Well, no, none of those things are true. You just didn't pay attention to significant figures. If you had, you would have rounded your answer to one decimal place, because of the precision of the 1 s measurement of time. Then you would have gotten g = 20 m/s^2. Actually, we should write that in scientific notation so there's no confusion about the precision. g = 2 x 10^1 m/s^2.





Now, when you compare that to the accepted value of 9.81 m/s^2, you can see that the difference in your measurement is just experimental error. And when your value is that far off, you don't gain anything by adding extra decimal places. As a matter of fact, you actually lose something, because you trick your reader into thinking that those extra decimal places are important - that your value is determined that precisely.

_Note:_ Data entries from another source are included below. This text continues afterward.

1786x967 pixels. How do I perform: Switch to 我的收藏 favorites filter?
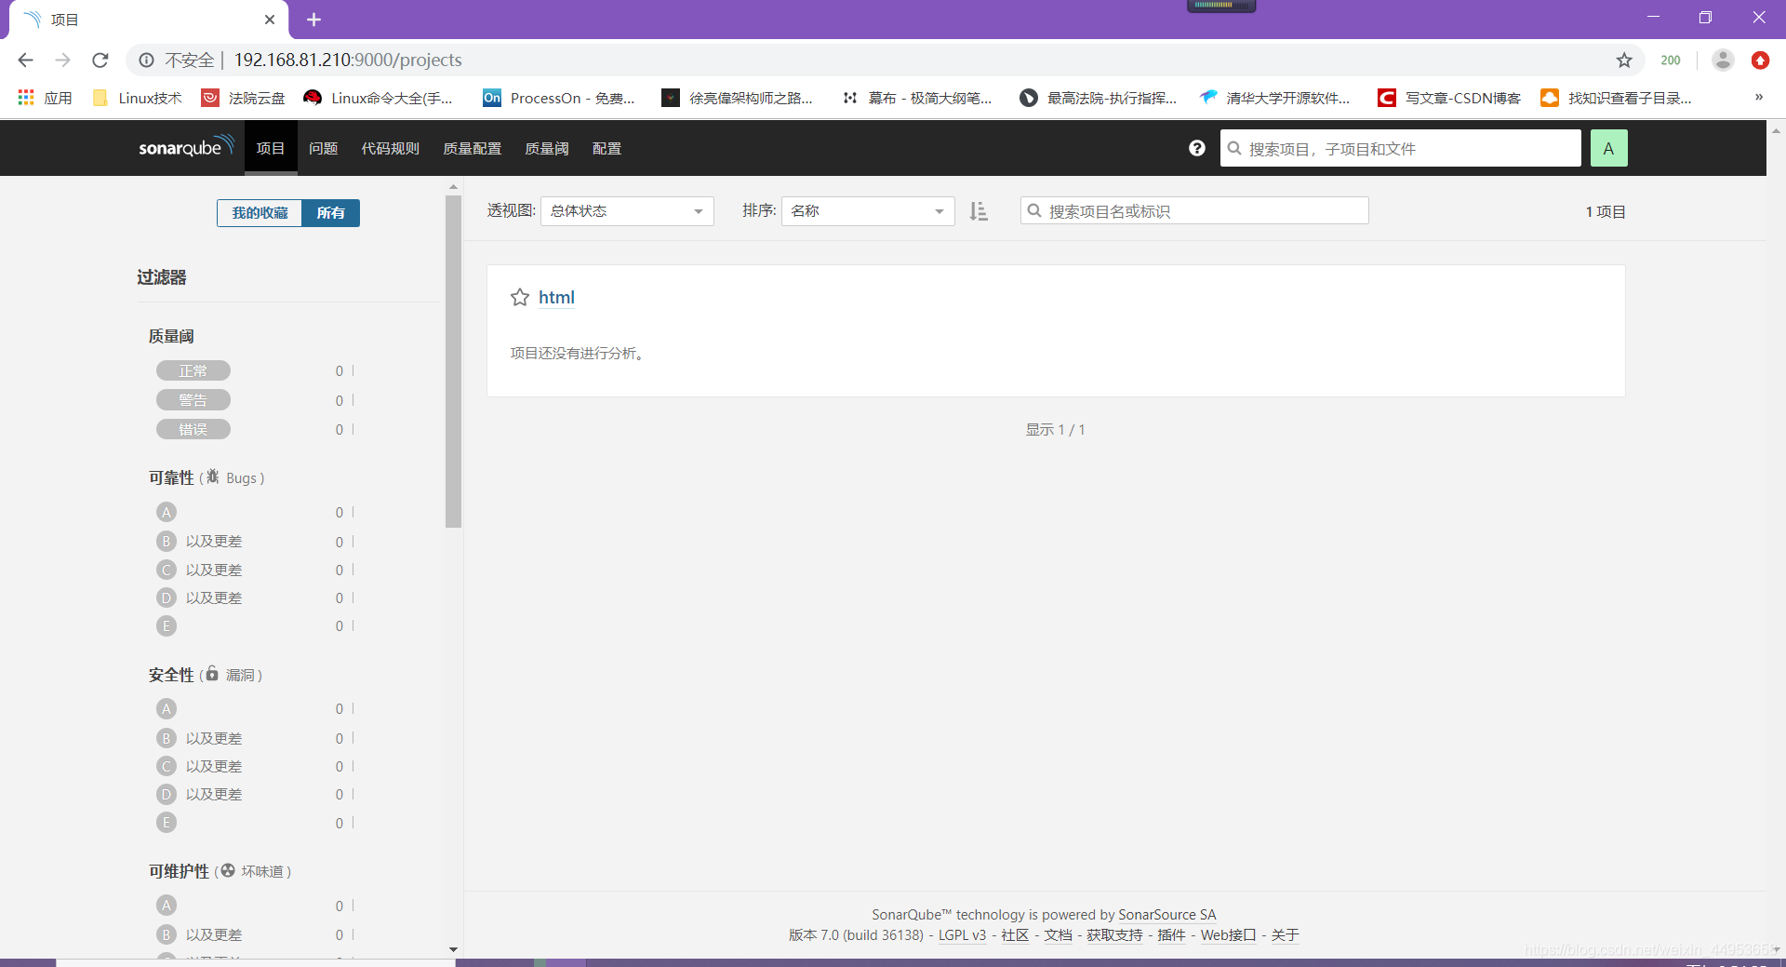(x=258, y=212)
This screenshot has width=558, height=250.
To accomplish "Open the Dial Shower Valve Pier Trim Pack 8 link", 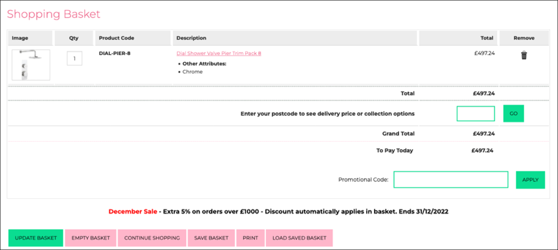I will pyautogui.click(x=218, y=53).
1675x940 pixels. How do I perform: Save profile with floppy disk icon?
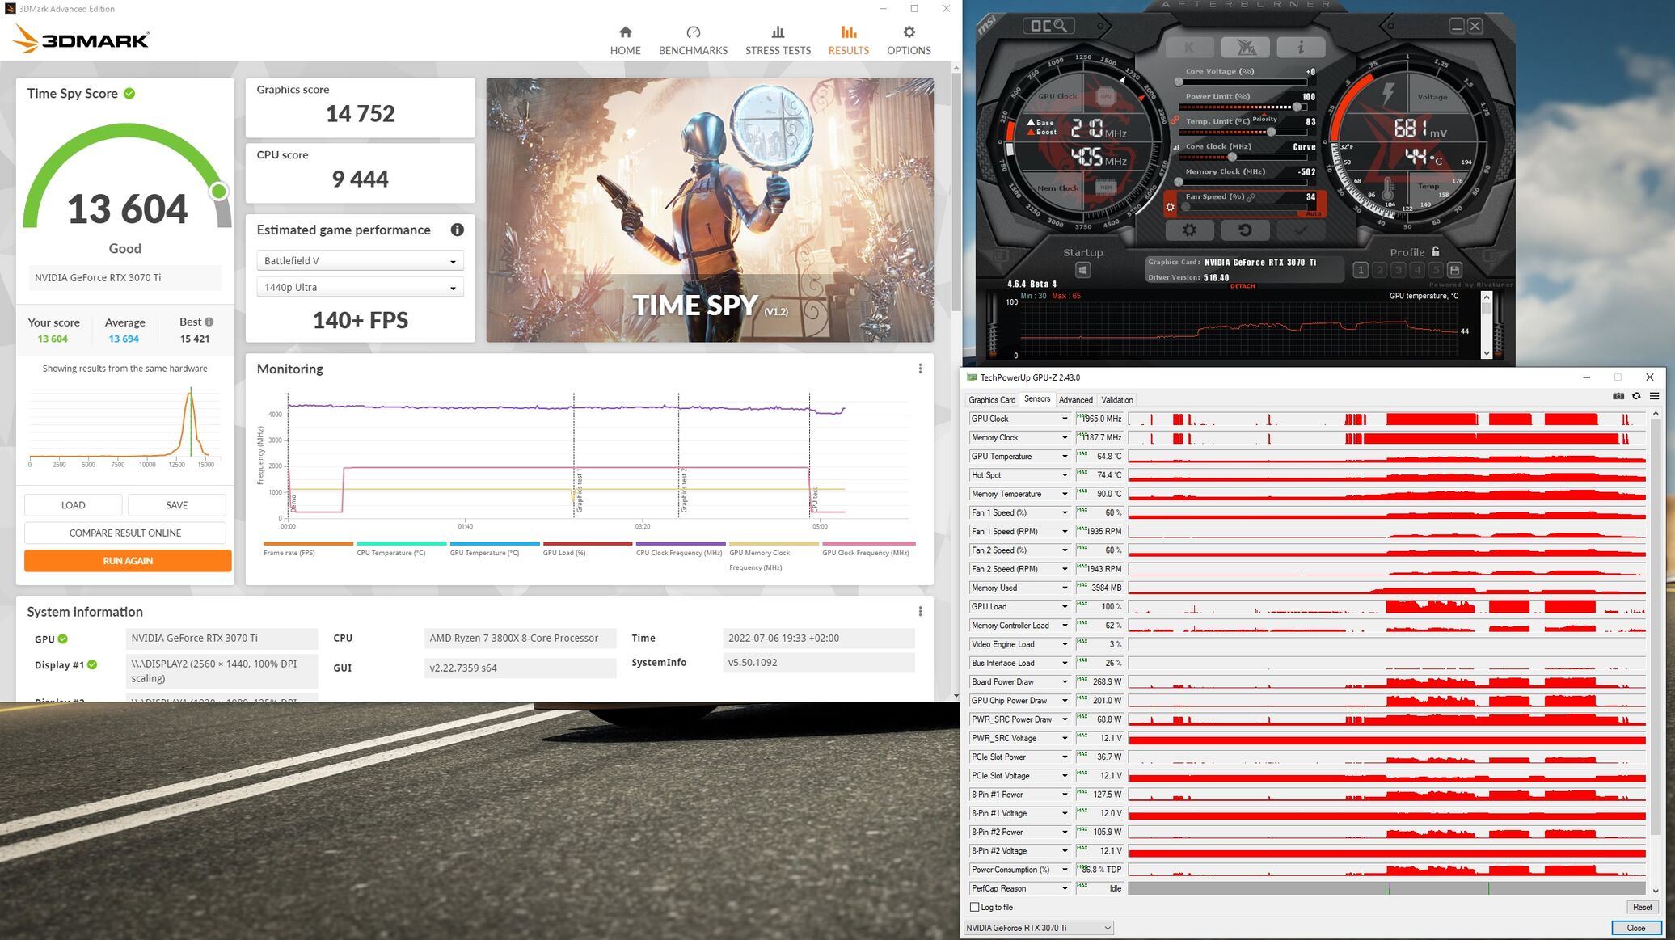coord(1454,270)
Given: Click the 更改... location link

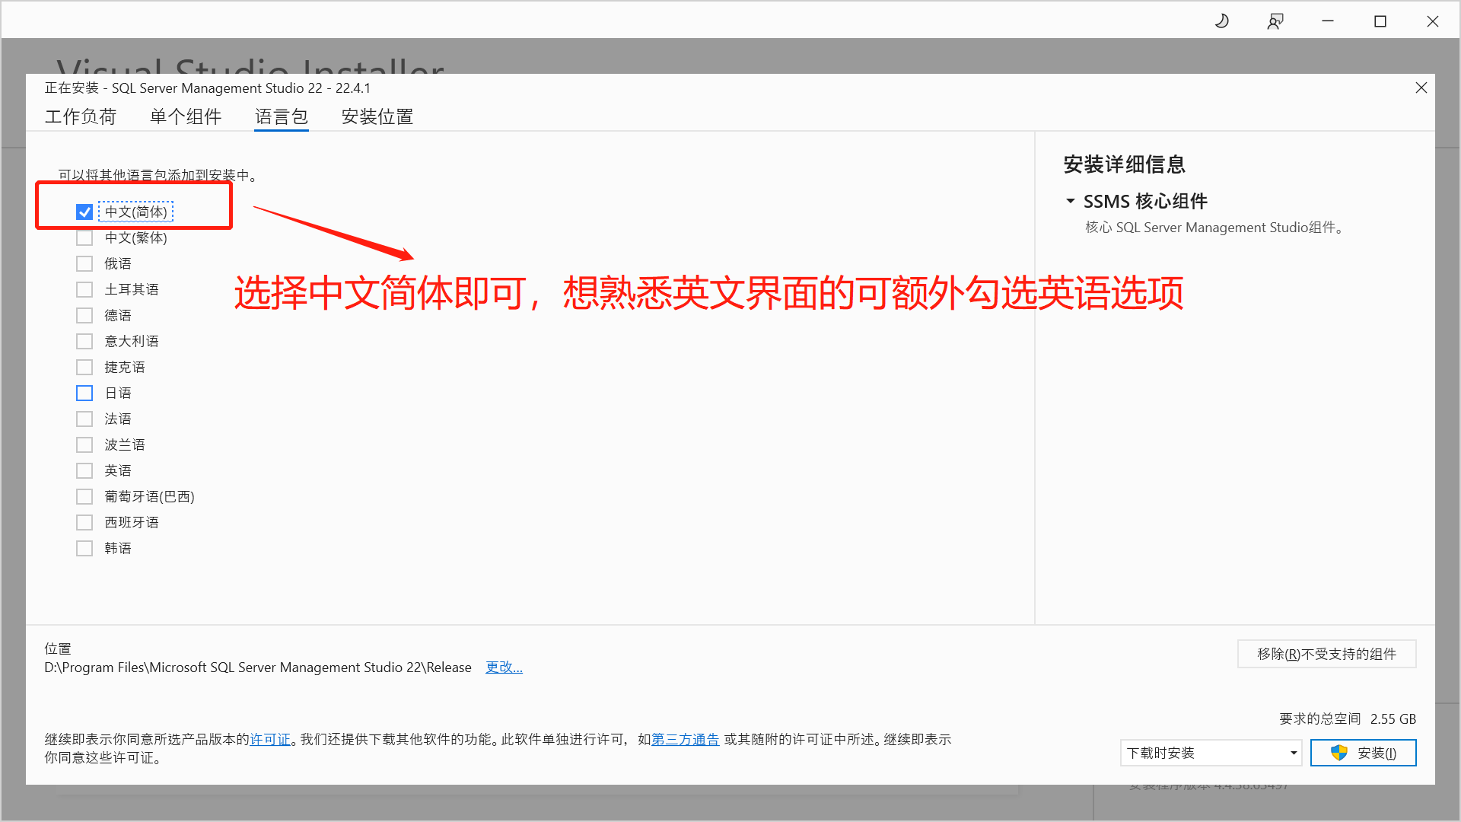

Reporting it as g = 2 x 10^1 m/s^2 indicates to the reader that there's a margin of error about the size of the last digit - around 卤1 x 10^1 m/s^2. If you compare that to the actual error, you'll see it's pretty close.





Let's repeat the measurement with a stopwatch that measures tenths of a second. This time, you get a time of 1.4 s. That gives you





g = -20.462 m / (1.4 s)^2


g = -10.4397959... m/s^2





This one we ought to round to one decimal place, which gives us g = -10.4 m/s^2. (Actually, to be technically correct, we ought to use significant figures at each step - (1.4 s)^2 = 1.96 s^2, which rounds to 2.0 s^2, and the division gives 10.231 m/s^2, which rounds to 10.2 m/s^2.)





So, when we say g = -10.4 m/s^2, we're indicating to the reader that the measurement is correct to the ones place.





What precision stopwatch would we need to get closer to the true value? Well, if we measured to 1/100 of a second, we'd get 9.87 m/s^2, and if we measured to 1/1000 of a second, we'd get 9.813 m/s^2. Of course, making the time more precise than that wouldn't be very useful, because then our height measurement would control the precision of the answer.





So, to summarize - you round using significant figures to indicate the precision of the value you're reporting. I hope that helps you out!